### PROBLEM REQUIREMENTS
Below are some records. Return exactly the lines from the one containing "Task: Open Notes Master view" through the one containing "This screenshot has height=416, width=694.", both included, and only those.

### ENTRIES SUPPLIED
━━━

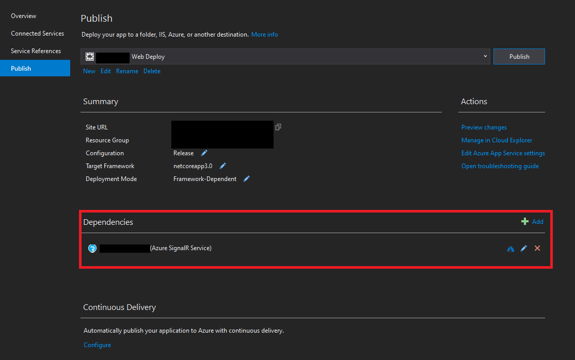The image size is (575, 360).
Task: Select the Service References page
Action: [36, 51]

━━━

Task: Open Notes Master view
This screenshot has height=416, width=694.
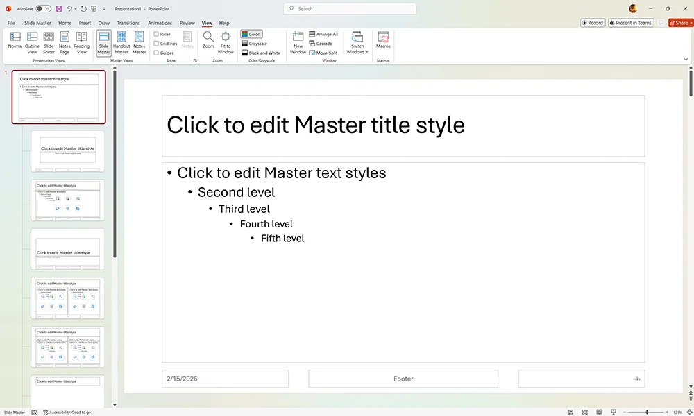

━━━

### TASK SOLUTION
Task: Open Notes Master view
This screenshot has height=416, width=694.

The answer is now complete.